It has been more than a month since the disastrous IT switchover that led to TSBs chief executive Paul Pester being dragged before the Treasury select committee to explain how such a failure, which is still affecting many of the banks customers, could happen.
Worse still, the ongoing technical issues leave many customers vulnerable to opportunistic fraudsters.
So what could TSB have done differently to avoid the chaos that unfolded and what can other lenders learn from the episode?

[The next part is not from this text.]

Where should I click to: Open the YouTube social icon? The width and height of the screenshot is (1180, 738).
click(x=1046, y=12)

TSB was attempting a long-planned transfer of 1.3bn customer records – a gargantuan task that entailed significant risks. The aim was to move these records from its former parent company, Lloyds Banking Group, to Proteo4, a platform built by TSBs Spanish owner, Banco Sabadell. The changeover, which started on Friday 20 April, was supposed to be completed over the weekend by 18:00 on Sunday. But on Monday morning, millions of customers were unable to use online or mobile banking, or more shockingly, had been given access to other peoples accounts.
Data migrations of this scale are highly risky, especially with a banking platform that needs to be available to its customers 24/7. In fact, no UK bank has previously managed to carry out a transfer of this magnitude successfully.

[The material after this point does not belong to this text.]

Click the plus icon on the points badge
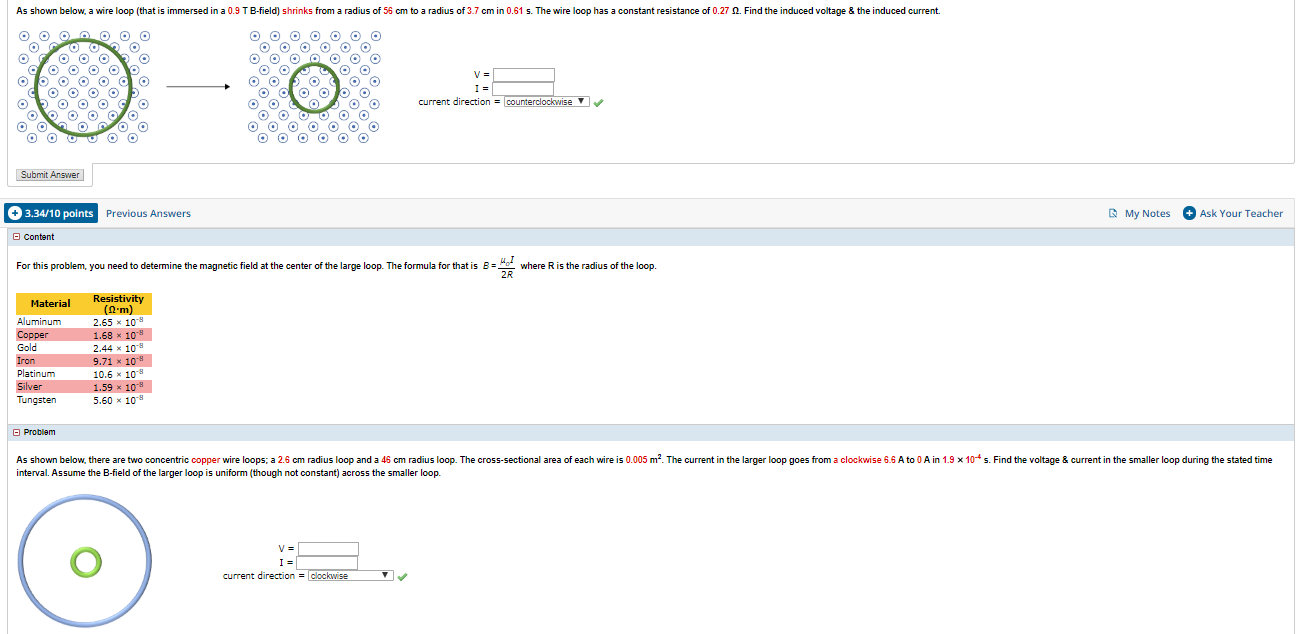This screenshot has height=634, width=1298. coord(15,213)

With TSB, it appears that some key IT best practices might have been omitted. To start with, it seems that developers were making live fixes to production, which is a big no-no in software development. Then, when it all went wrong, there was no apparent contingency plan or option to revert back to the original platform. What anyone attempting anything of this scale, including TSB, should have done is to validate each change first to ensure it has been implemented successfully before moving on to the next. Testing is crucial. Another key element is proof of concepts (PoCs), which would have revealed any tech and planning errors. TSB should have run PoCs on test accounts, or even staff accounts, before the full release.
It is also crucial that early live support is present, with enough highly-skilled staff available immediately, should anything go wrong. Again, this wasnt the case with TSB, as many customers reported the banks helpline left them waiting for long periods before the line went dead.

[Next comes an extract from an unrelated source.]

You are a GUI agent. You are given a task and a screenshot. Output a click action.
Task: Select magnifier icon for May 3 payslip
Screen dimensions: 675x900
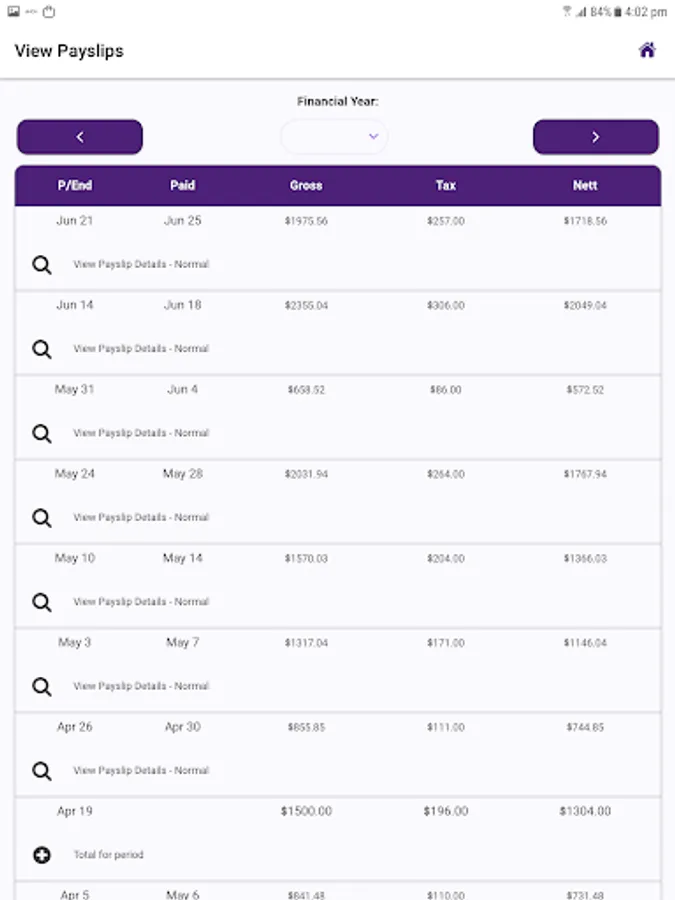pos(42,686)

Another option available to banks is to collaborate with fintech companies that can achieve the required level of resilience, performance and security at a fraction of the cost and complexity of legacy mainframe banking systems. Modern challenger banking platforms are built from the ground up and are open-source and cloud-based. That gives them the ability to create cost-effective services that mitigate potential risks when attempting a major IT change or data migration between legacy systems. Some banks, such as Santander, are trying to employ a similar approach and are building from scratch themselves with a new brand, culture and even new customers.
If banks are going to attempt such operations alone though, there are a few things worth remembering. First, be meticulous in identifying and mitigating potential risks. Second, initiate high-risk and complex changes as early as possible in the project to leave plenty of time to deal with complications. Third, and most important, test as you go along. Following these steps could just be the difference between a successful operation and a crisis like the one experienced by TSB over the last month.